Dann fragen wir halt: Den Pal
16.04.2023 | 18:39 Uhr
Sky Reporter Sven Töllner blickt in seiner Kolumne "HAU DAS DING RAUS" auf die aktuellen Ereignisse im Fußball. Dieses Mal beschäftigt er sich mit dem Trainerwechsel bei Hertha BSC.
Ich habe es - vorsichtshalber - nochmal nachgeschlagen. Die Dadaisten lehnen die bürgerliche Kultur ab und suchen nach neuen Ausdrucksformen. Die Basis ist der Zufall und die Beliebigkeit der Materialien. Bei den Dar(!)daisten läuft es ein wenig anders ab. Die setzen mit unerbittlicher Beharrlichkeit immer und immer wieder auf die altbewährte Variante.
Verlässlichkeit statt Beliebigkeit - wenn es im Gebälk modert, dann setzen sie in Berlin auf: Den Pal! Der Universalschlüssel unter den Krisen-Interventions-Ideen, die turnusgemäß und von wechselndem Personal in der Hertha-Geschäftsstelle diskutiert werden. Den Pal spannen sie vor ihren Karren, wenn der mal wieder im Dreck stecken geblieben ist. Der Pal bockt nicht lange rum, wenn er gebraucht wird. Und das Beste: Der Pal kommt mit Geh-zurück-Garantie.
Nun ist es also wieder soweit - wie damals 2015, als Jos Luhukay keinen Ausweg mehr aus der Misere fand. Und wie Anfang 2021, nachdem Dardais Nachfolger Ante Covic und dessen Nachfolger Jürgen Klinsmann, Alexander Nouri und Bruno Labbadia allesamt entnervt vom Hof geritten oder gejagt worden waren. Für die Big-City-Strategie war der treue Pal dann bekanntermaßen schnell zu klein geworden. Keine Zukunft für Dardai in Fredi Bobics Masterplan.
Zu einer klassischen Erfolgsgeschichte sind die folgenden Engagements von Tayfun Korkut und Sandro Schwarz nicht geworden - Altmeister Felix Magath hatte zwischenzeitlich ja zumindest sichergestellt, dass neben den Köpenicker Platzhirschen von Union ein zweiter Hauptstadt-Klub Erstliga-Fußball auf die Berliner Bühne bringt.
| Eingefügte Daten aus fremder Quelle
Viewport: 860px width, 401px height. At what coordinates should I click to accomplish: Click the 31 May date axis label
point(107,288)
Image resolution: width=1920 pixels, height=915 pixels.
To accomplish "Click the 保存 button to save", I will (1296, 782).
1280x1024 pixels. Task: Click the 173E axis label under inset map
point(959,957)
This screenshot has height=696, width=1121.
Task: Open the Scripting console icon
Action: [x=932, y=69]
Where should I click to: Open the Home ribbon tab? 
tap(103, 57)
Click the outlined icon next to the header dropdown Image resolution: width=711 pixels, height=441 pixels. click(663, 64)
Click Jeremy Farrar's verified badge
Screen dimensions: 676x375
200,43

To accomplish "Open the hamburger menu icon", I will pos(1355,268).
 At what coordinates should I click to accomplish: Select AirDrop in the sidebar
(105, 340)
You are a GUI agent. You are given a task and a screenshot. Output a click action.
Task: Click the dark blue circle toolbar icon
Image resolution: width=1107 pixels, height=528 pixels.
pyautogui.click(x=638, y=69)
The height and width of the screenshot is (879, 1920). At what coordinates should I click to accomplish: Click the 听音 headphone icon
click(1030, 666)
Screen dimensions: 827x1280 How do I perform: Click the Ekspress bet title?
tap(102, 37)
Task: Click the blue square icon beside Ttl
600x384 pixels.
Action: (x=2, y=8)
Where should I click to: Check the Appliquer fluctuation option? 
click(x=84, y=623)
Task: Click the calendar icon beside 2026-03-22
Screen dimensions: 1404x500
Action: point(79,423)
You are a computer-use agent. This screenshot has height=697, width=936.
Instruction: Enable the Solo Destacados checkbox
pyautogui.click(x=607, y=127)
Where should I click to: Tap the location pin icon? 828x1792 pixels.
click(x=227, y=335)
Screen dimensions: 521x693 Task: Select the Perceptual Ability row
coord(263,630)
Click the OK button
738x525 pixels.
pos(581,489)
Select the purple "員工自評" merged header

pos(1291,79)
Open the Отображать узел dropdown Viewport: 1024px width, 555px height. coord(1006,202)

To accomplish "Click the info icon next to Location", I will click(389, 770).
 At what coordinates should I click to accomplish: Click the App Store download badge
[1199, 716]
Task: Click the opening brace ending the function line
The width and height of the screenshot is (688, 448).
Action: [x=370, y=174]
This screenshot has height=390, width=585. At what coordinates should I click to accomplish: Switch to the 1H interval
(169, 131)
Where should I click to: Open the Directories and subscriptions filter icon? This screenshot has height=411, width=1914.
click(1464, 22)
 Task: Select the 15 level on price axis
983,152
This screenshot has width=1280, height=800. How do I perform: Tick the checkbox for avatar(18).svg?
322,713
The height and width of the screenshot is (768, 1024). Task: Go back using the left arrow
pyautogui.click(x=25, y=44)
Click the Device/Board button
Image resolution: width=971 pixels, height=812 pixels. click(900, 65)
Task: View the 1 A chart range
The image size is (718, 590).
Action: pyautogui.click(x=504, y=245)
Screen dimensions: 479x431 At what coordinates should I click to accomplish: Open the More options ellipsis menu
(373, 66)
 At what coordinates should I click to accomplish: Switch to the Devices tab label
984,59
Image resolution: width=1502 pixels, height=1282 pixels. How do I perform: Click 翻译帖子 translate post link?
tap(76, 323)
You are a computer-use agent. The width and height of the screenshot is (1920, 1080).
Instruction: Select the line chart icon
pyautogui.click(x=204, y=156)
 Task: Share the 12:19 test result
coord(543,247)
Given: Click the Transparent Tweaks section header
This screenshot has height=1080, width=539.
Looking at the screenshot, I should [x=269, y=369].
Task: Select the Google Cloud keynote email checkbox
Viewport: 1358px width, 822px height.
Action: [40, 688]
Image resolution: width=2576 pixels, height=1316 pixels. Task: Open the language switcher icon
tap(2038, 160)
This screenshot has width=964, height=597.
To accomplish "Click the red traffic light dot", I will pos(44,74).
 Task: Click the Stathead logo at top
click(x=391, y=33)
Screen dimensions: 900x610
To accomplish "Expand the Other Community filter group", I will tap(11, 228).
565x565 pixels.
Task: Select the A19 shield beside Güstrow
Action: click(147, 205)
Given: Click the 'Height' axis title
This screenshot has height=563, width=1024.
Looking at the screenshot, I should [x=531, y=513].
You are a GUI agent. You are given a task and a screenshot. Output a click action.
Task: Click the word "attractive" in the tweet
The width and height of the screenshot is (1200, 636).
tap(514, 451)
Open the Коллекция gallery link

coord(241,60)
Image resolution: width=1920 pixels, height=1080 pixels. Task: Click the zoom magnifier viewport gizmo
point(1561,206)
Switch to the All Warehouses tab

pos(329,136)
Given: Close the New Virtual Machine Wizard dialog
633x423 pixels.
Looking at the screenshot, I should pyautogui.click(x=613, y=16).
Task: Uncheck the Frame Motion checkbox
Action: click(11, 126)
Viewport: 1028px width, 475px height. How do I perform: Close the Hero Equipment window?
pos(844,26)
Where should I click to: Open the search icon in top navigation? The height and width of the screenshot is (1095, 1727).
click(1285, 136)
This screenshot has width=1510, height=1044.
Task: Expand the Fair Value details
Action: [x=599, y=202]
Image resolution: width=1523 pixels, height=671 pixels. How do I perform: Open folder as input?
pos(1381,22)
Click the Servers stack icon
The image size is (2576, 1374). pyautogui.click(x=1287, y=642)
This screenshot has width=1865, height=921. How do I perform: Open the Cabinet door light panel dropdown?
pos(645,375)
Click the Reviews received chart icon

Dieses Privileg ist jetzt nachhaltig gefährdet. Nach der Rutsche auf Schalke schienen Branchen-Insidern zufolge nicht alle Hertha-Verantwortlichen klare Vorstellungen davon zu haben, wer wann was entscheidet. Sinnvolle Vorschläge, wer den Platz des zermürbten Sandro Schwarz einnehmen könnte, sollen nicht gerade im Überfluss auf den Konferenztisch geflattert sein. Was macht man an der Hanns-Braun-Straße, wenn alle Manöver in die Sackgasse geführt haben? Man fragt: Den Pal. Diesem Gestrüpp aus sportlicher Talfahrt und vereinspolitischen Ränkespielen kann nur einer gewachsen sein.
Bis zum Saisonende ist die Klub-Ikone nun also wieder als Entfesselungskünstler gefragt. Vieles spricht dafür, dass es die bislang komplizierteste Mission für den stresserprobten Hertha-Houdini wird. Sechs bedrohliche Hürden stehen auf dem Spielplan, bevor sich Dardai mit gezündeter Klassenerhalts-Zigarre in seinem Vorgarten feiern lassen kann. Nach der besorgniserregenden Aufführung auf Schalke gehen alle Kontrahenten im Saison-Endspurt als Favoriten in die Duelle mit der Hertha - eigentlich!
Denn der Pal kommt mit nem Plan. Der ist erfahrungsgemäß nicht allzu kompliziert, war bislang aber eben immer gnadenlos effektiv. Für die "Vorstellung" des "Neuen" am Montag steht Howard Carpendale dem Vernehmen nach nicht zur Verfügung. Den Soundtrack des Tages liefert er natürlich dennoch: "Hello again" - der Pal ist wieder da.